* [Data provided]
⟨
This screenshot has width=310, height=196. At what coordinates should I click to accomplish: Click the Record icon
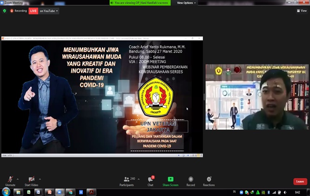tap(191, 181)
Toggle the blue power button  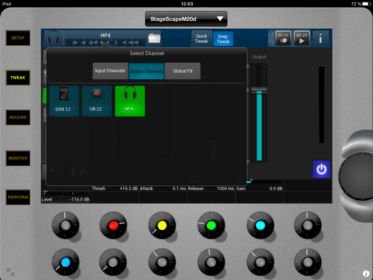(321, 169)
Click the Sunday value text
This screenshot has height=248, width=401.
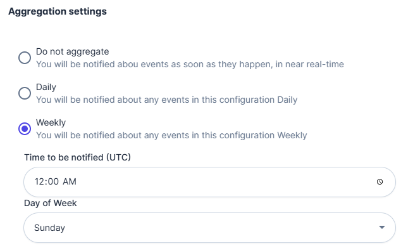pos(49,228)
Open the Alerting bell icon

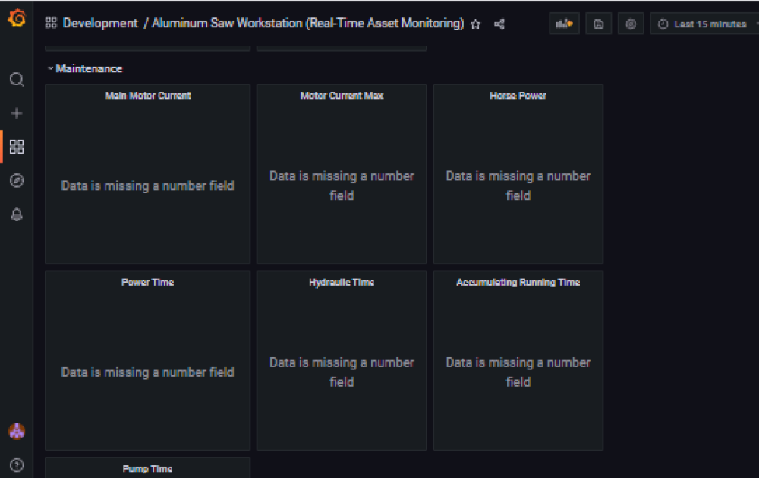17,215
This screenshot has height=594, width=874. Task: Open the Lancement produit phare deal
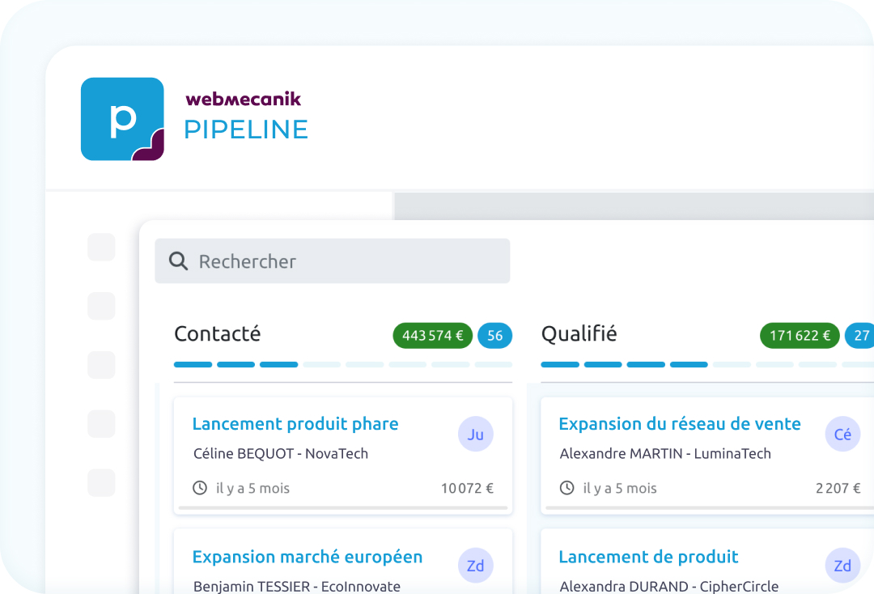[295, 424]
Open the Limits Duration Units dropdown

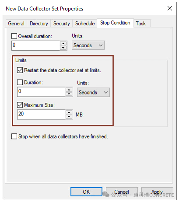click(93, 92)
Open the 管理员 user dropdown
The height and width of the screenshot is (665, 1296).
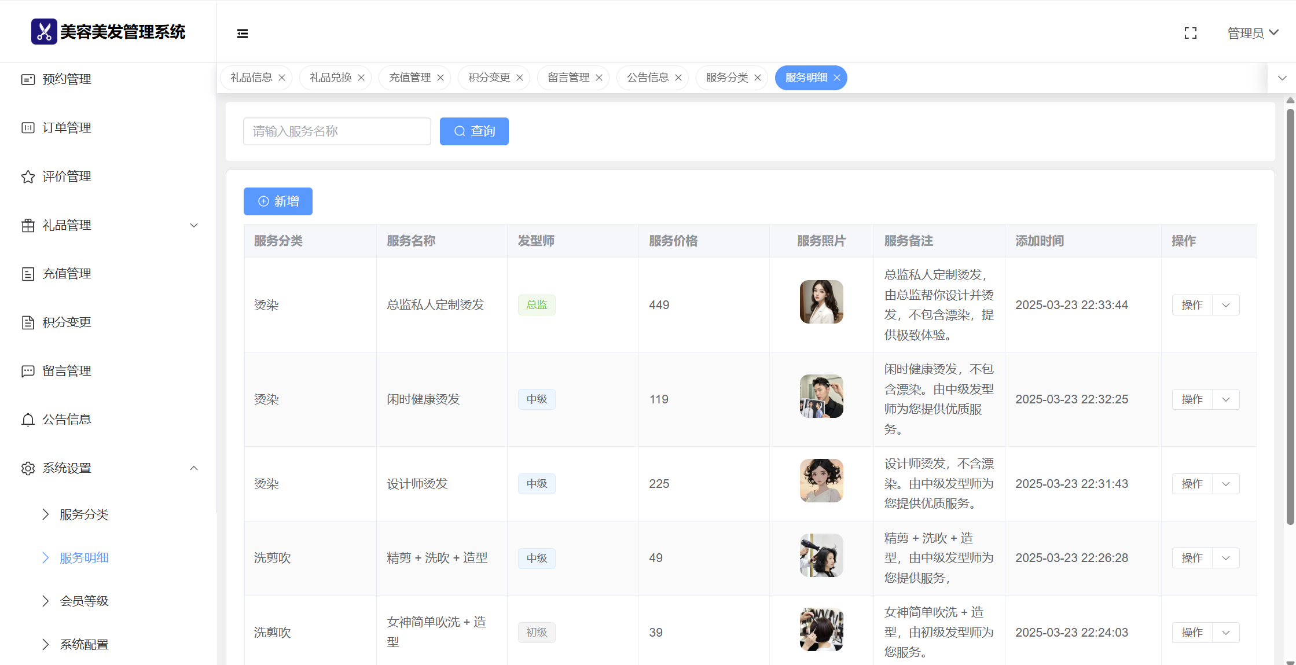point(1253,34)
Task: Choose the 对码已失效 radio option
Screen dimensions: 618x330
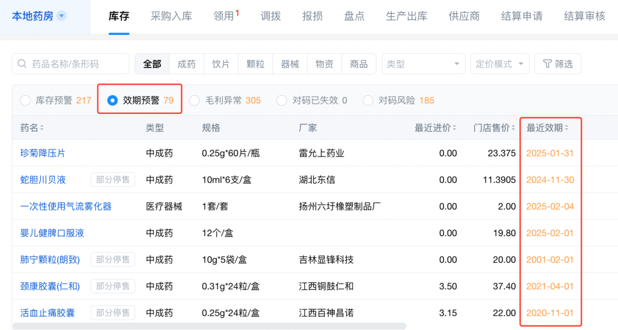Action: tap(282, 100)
⟩
⟨
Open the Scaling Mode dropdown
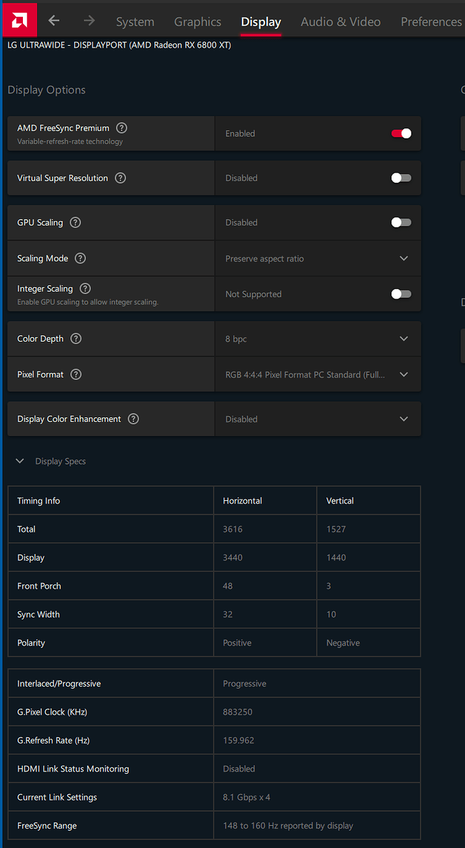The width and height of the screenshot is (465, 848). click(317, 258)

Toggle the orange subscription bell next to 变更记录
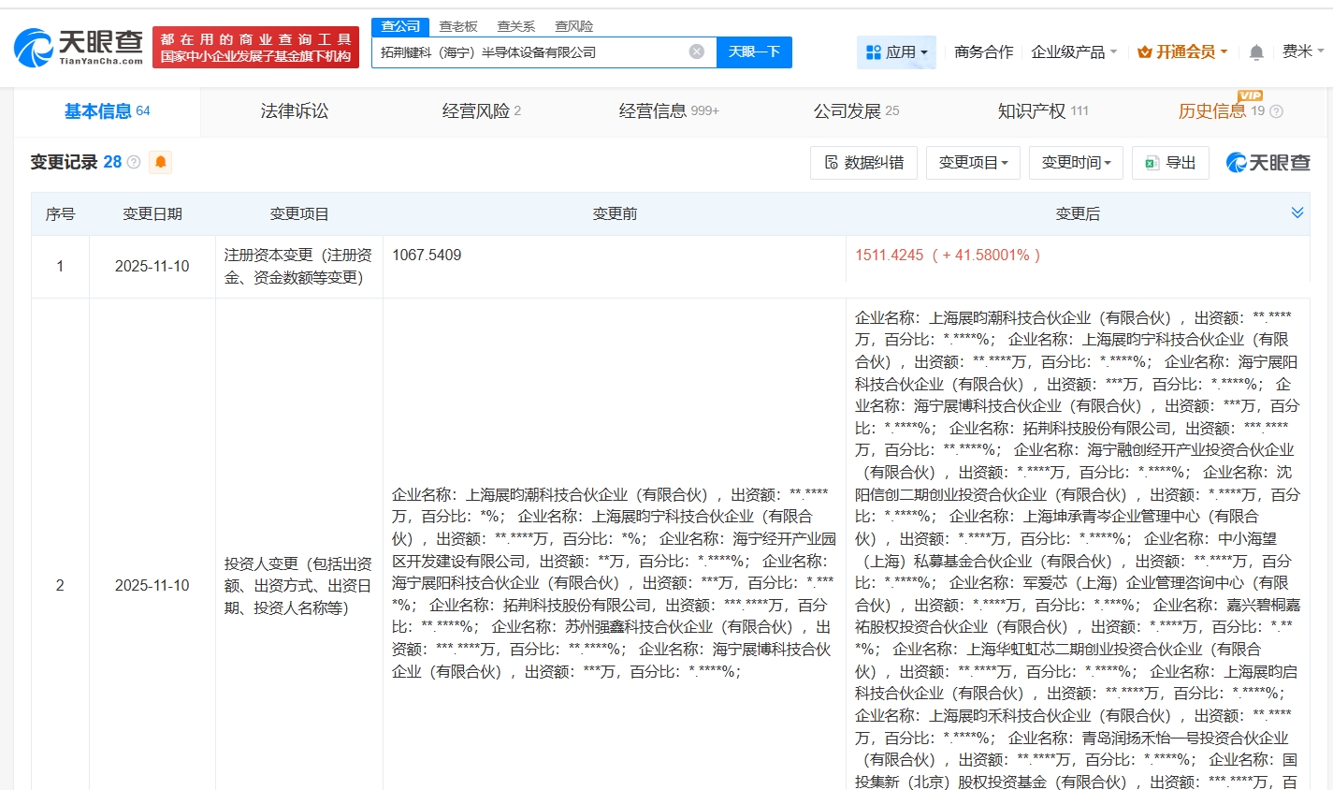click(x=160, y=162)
⟩
⟨
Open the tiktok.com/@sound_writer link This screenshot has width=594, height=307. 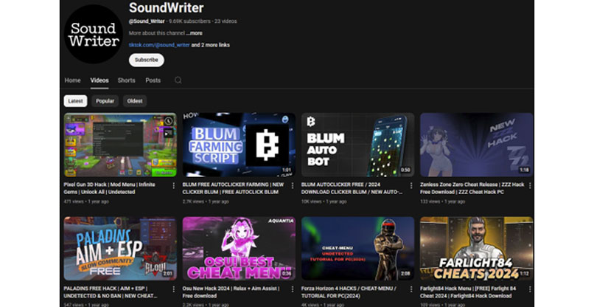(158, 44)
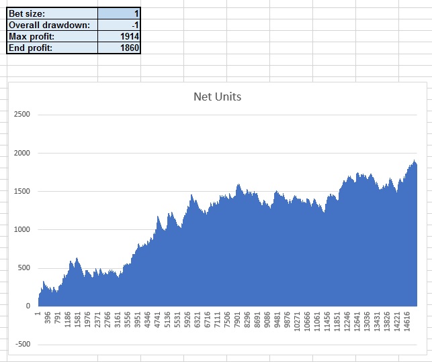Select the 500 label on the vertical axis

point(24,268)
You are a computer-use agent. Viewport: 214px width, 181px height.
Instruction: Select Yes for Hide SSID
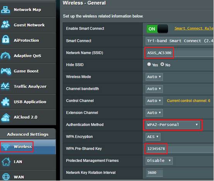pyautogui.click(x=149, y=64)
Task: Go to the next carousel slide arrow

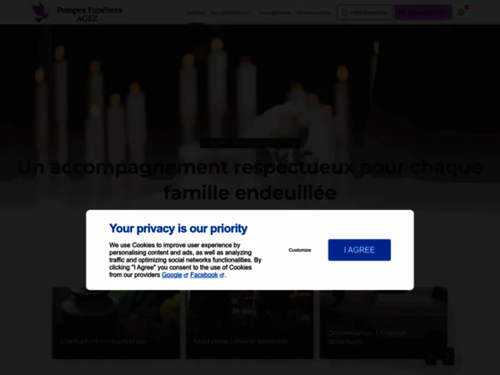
⟩
* [Aim of the exercise]
Please extract the lines above, starting with the line that contains "Open the Alerting bell icon" and going on through the line that contains "point(1253,34)", and copy them exactly with the pictures left out.

* [Exercise output]
Open the Alerting bell icon

17,215
This screenshot has height=594, width=874. Task: Open the Lancement produit phare deal
[295, 424]
Open the Limits Duration Units dropdown

click(93, 92)
Open the 管理员 user dropdown
The height and width of the screenshot is (665, 1296).
point(1253,34)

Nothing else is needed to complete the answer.